The rise of generative AI tools, such as ChatGPT and Gemini, has been nothing short of breathtaking. In my industry, there is widespread examination of these tools, sometimes before they become public, as we’ve seen with OpenAI’s text-to-video creation tool Sora. While much of the discourse regarding GenAI has focused on automating work processes and job roles, there is a deeper dimension to explore.

We are only beginning to grapple with the bigger questions: How can AI genuinely transform a brand? Can it aid in understanding our audience on a profound level, craft narratives that resonate more deeply, or conceive entirely novel marketing concepts?

It’s uncharted territory, and the marketers who ask the right questions will help define and lead us into the future. Here are some questions I believe marketers must consider.

1. What is your strategy for business transformation?

Where do you envision your business in ten years? For instance, a traditional retail bank might aim to become a leader in digital financial services within 10 years. This may involve leveraging AI for everything from automating loan processing and underwriting to deploying AI-powered chatbots for 24/7 customer support. Yet, without thinking big and building for the long-term, you may risk confining GenAI to a narrow scope of process enhancement.

2. How can AI help you understand how your business transformation will affect that of your brand?

Note that I’m referring to AI here, rather than solely GenAI. It’s important to adopt a different approach to address this question. GenAI is not the tool to use here. GenAI provides a snapshot of the present day by analyzing historical data, yet it struggles to foresee future shifts, such as in customer values. For this, predictive AI is essential.

Predictive analytics can forecast future trends, shifts in customer values, and market dynamics. By integrating past data with real-time information, predictive models can offer scenarios illustrating how these changes might influence consumer behavior and brand perception.

For example, a clothing retailer might plan to deepen their focus on eco-friendly materials. Predictive AI can evaluate shifting consumer preferences to test and anticipate whether the new branding resonates with their target audience’s environmental values.

3. How can AI help you become a nimbler brand steward?

Brand stewardship requires adept navigation of present-day shifts in market dynamics, where new competitors can emerge overnight and global events can galvanize your customers and employees. AI-powered tools, such as social listening, offer invaluable assistance in this regard, examining these changes more efficiently than humans can.

For instance, if a food brand faces online backlash for an insensitive advertising campaign, AI-powered social listening tools quickly detect the negative sentiment and help pinpoint underlying issues, allowing the brand to respond promptly with appropriate strategy adjustments.

GenAI enhances these tools by swiftly sifting through vast quantities of text to identify common themes, feelings, insights, and experiences consumers share. Moreover, it excels at analyzing qualitative feedback and segmenting findings by demographic factors. This process allows for an in-depth examination of the perspectives individuals frequently express across different age groups, racial and ethnic backgrounds, and other societal segments regarding a brand.

4. How can AI help your brand show up and express its essence?

Brands are exploring innovative approaches to this question. For example, businesses are embracing AI-powered chatbots to create more human and relatable interactions, supplanting the robotic chatbots that have characterized the customer experience for years. In fact, brands can now develop digital personas that cultivate emotional trust in a brand by emulating human attributes beyond voice.

5. How can you improve your brand work?

We already recognize that GenAI excels at various tasks, from A/B testing content creation to developing dynamic customer personas. One particularly intriguing application is the development of digital customers, enabling brands to test new products and personalize marketing. AI-generated customers can outperform traditional personas by providing brands comprehensive feedback.

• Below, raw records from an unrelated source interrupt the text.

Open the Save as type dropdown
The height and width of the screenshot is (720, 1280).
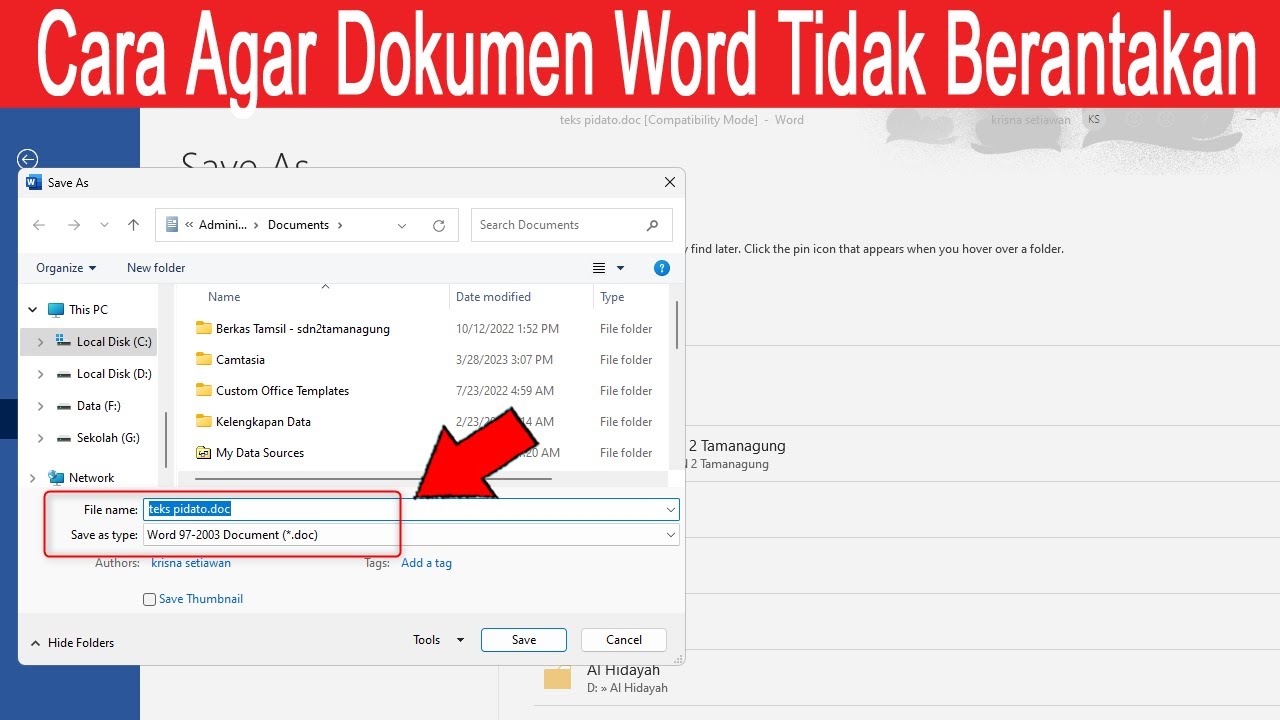pos(411,535)
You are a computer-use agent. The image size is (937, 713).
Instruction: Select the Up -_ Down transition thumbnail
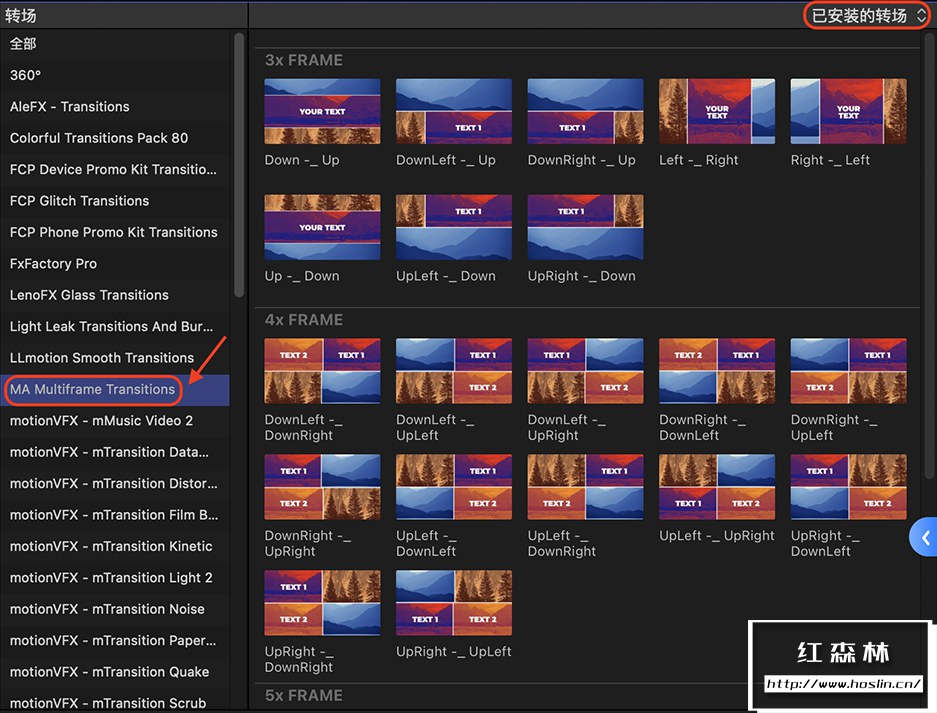(322, 228)
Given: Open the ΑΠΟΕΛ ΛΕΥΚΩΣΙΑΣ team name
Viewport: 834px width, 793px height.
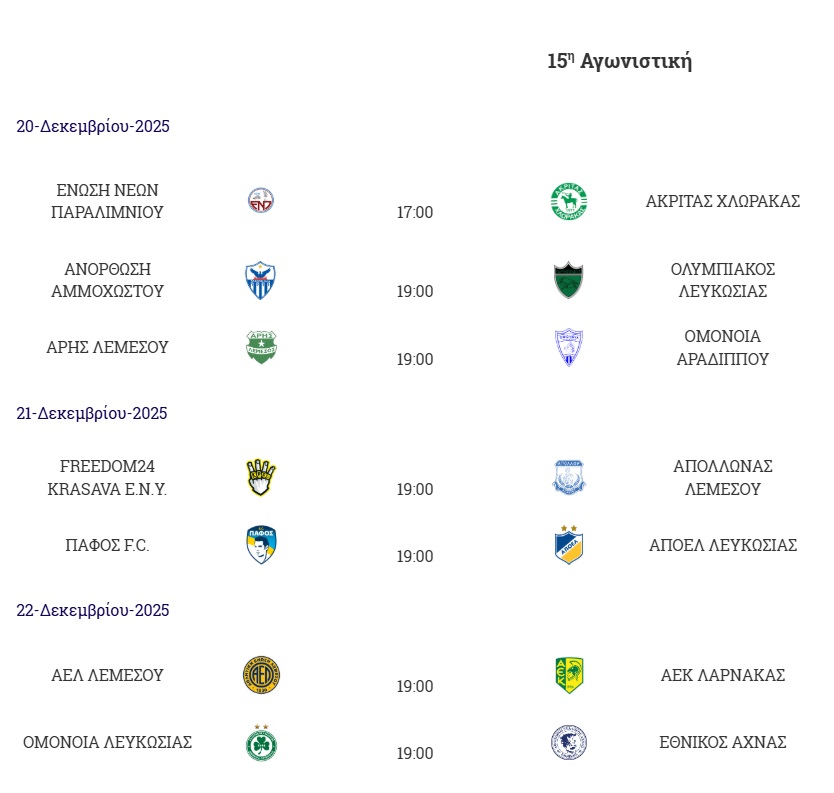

6. Do you have the skills on your team to use AI to do all the above?

This question encompasses both technical skills and AI literacy across the organization, including the development of effective AI prompting skills on your marketing team to guide GenAI toward desired outcomes. Success hinges on everyone understanding AI’s possibilities and limitations. As a leader, you need to make important decisions to ensure that your team is comfortable using AI.

7. Are you encouraging experimentation?

To harness AI effectively, trial and error is essential. I am not referring to dabbling with GenAI on the side (although dabbling is necessary and fun). I’m advocating for a culture of experimentation that includes such elements as:

  • Pilot projects: Start with small-scale AI projects to solve specific problems or improve processes.
  • Feedback loops: Establish mechanisms for feedback and learning from each project to iterate, improve, and scale successful initiatives.
  • Innovation mindset: Encourage creativity and risk-taking within the organization, rewarding innovative ideas and learning from setbacks.

If these questions sound familiar, they should. Successful businesses have been asking similar questions about all types of emerging technology ranging from the Internet to mobile for years. What these questions have in common is the idea that technology sparks transformation and can drive it. What sets AI apart? The speed of that transformation. By this time next year, we’ll have even more questions–questions we’re excited to ask, and answer.